Huge News!Announcing our $40M Series B led by Abstract Ventures.Learn More →

tokkens

Package Overview

Dependencies

Advanced tools

Install Socket

Detect and block malicious and high-risk dependencies

Install

tokkens

0.1.1
Rubygems

Version published: 8 years ago

Maintainers: 1

Created: 8 years ago

Source

Tokkens

Tokkens makes it easy to apply a vector space model to text documents, targeted towards with machine learning. It provides a mapping between numbers and tokens (strings).

Read more about installation, usage or skip to an example.

Installation

Add this line to your application's Gemfile:

gem 'tokkens'

And then execute:

$ bundle

Or install it yourself as:

$ gem install tokkens

Note that you'll need Ruby 2+.

Usage

Tokens

`get` and `find`

Tokens is a store for mapping strings (tokens) to numbers. Each string gets its own unique number. First instantiate a new instance.

require 'tokkens'
@tokens = Tokkens::Tokens.new

Then get a number for some tokens. You'll notice that each distinct token gets its own number.

puts @tokens.get('foo')
# => 1
puts @tokens.get('bar')
# => 2
puts @tokens.get('foo')
# => 1

The reverse operation is find (code is optimized for get).

puts @tokens.find(2)
# => "bar"

The prefix option can be used to add a prefix to the token.

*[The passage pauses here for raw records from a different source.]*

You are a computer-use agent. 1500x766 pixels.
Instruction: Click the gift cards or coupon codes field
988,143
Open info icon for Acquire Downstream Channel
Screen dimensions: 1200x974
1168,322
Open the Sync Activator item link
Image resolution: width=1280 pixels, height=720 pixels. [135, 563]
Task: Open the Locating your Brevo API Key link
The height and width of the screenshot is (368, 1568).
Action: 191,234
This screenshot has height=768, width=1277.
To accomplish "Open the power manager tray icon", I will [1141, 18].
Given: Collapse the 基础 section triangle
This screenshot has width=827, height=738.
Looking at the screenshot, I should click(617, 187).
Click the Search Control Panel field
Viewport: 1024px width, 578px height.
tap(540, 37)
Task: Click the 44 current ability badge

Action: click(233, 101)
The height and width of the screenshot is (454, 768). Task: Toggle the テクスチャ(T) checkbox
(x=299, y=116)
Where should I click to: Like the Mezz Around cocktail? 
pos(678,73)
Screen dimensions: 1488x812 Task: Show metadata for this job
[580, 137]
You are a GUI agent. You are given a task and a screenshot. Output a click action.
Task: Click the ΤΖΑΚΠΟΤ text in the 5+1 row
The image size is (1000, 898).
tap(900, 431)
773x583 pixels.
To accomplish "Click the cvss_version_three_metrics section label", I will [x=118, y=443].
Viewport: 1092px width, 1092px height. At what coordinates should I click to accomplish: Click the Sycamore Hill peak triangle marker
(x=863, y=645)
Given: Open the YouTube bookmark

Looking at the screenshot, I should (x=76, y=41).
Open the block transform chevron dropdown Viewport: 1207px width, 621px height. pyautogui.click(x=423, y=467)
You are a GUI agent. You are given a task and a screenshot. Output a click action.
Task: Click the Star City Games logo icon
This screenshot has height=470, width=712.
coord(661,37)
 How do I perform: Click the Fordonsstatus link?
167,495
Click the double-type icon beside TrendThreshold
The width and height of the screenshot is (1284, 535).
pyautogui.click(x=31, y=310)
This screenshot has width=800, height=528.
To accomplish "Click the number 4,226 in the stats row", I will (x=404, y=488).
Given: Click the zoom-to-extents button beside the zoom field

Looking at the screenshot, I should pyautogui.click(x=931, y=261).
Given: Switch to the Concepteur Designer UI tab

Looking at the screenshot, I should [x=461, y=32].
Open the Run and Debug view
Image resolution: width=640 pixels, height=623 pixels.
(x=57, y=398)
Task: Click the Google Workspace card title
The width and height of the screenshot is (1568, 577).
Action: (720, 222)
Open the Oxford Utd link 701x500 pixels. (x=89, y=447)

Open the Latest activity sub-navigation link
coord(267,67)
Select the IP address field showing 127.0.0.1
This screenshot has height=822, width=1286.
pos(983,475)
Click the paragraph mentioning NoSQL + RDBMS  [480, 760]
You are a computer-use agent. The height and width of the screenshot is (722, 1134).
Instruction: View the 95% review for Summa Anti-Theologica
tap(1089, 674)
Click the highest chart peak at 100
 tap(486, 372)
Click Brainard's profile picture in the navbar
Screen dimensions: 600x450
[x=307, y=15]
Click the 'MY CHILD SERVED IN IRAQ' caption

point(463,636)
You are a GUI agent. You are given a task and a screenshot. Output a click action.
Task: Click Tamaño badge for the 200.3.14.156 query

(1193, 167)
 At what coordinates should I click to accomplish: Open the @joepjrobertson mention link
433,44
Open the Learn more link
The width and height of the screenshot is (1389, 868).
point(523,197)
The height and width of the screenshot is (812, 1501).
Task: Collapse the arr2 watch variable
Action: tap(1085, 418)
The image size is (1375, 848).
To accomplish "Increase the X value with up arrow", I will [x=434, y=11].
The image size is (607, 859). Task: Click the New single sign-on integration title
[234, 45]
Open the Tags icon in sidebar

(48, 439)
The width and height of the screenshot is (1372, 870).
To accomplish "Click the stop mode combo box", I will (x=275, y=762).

puts @tokens.get('blup', prefix: 'DESC:')
# => 3
puts @tokens.find(3)
# => "DESC:blup"
puts @tokens.find(3, prefix: 'DESC:')
# => "blup"

`load` and `save`

To persist tokens across runs, one can load and save the list of tokens. At the moment, this is a plain text file, with one line containing number, occurence and token.

@tokens.save('foo.tokens')
# ---- some time later
@tokens = Tokkens::Tokens.new
@tokens.load('foo.tokens')

`limit!`

One common operation is reducing the number of words, to retain only those that are most relevant. This is called feature selection or dimensionality reduction. You can select by maximum max_size (most occuring words are kept).

@tokens = Tokkens::Tokens.new
@tokens.get('foo')
@tokens.get('bar')
@tokens.get('baz')
@tokens.indexes
# => [1, 2, 3]
@tokens.limit!(max_size: 2)
@tokens.indexes
# => [1, 2]

Or you can reduce by minimum min_occurence.

@tokens.get('zab')
# => 4
@tokens.get('bar')
# => 2
@tokens.indexes
# => [1, 2, 4]
@tokens.limit!(min_occurence: 2)
@tokens.indexes
# => [2]

Note that this limits only the tokens store, if you reference the tokens removed elsewhere, you may still need to remove those.

`freeze!` and `thaw!`

Tokens may be used to train a model from a training dataset, and then use it to predict based on the model. In this case, new tokens need to be added during the training stage, but it doesn't make sense to generate new tokens during prediction.

By default, Tokens makes new tokens when an unrecognized token is passed to get. But when it has been frozen? by freeze!, new tokens will return nil instead. If for some reason, you'd like to add new tokens again, use thaw!.

@tokens.freeze!
@tokens.get('hithere')
# => 4
@tokens.get('blahblah')
# => nil
@tokens.thaw!
@tokens.get('blahblah')
# => 5

Note that after loading, the state may be frozen.

Tokenizer

When processing sentences or other text bodies, Tokenizer provides a way to map this to an array of numbers (using Token).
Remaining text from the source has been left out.